## AIM
Add -71 to every answer coordinate in the listing lines between the line holding "Task: Click the CERRAR text label below icon" and the line holding "Action: tap(447, 304)", inclusive. Give only those lines again in full, requests included, with the pictures left out.

* begin DATA LINES *

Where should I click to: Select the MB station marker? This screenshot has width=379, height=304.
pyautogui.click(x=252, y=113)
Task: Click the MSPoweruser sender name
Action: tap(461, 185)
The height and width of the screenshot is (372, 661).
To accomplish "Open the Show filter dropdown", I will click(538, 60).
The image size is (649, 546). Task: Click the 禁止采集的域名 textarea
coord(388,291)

* end DATA LINES *
* begin DATA LINES *

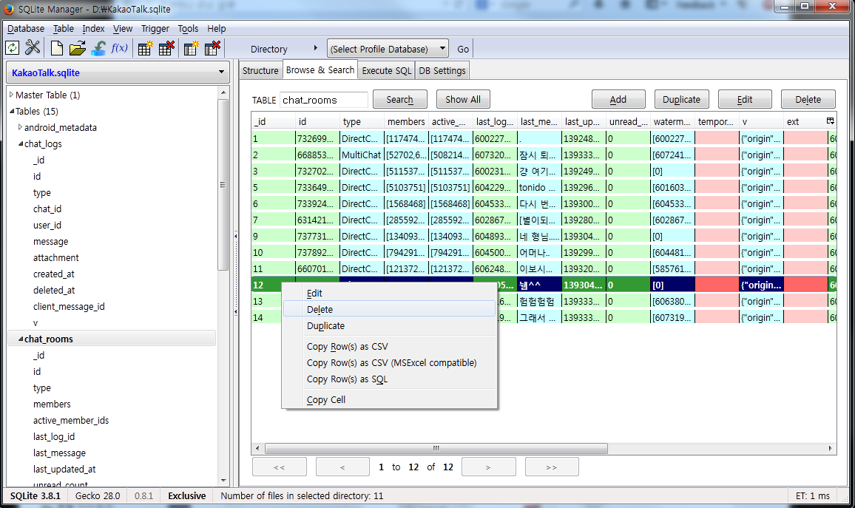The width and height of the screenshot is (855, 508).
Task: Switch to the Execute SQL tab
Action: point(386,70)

* end DATA LINES *
* begin DATA LINES *

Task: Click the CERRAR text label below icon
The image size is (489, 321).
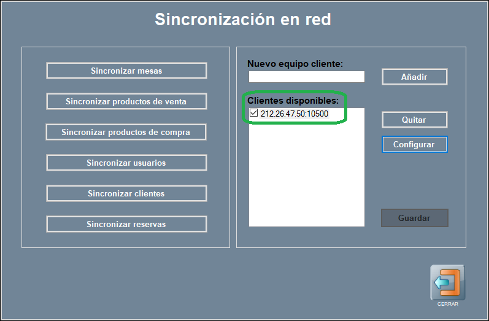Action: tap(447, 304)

* end DATA LINES *

## FINAL RESULT
Task: Click the CERRAR text label below icon
The image size is (489, 321).
Action: tap(376, 233)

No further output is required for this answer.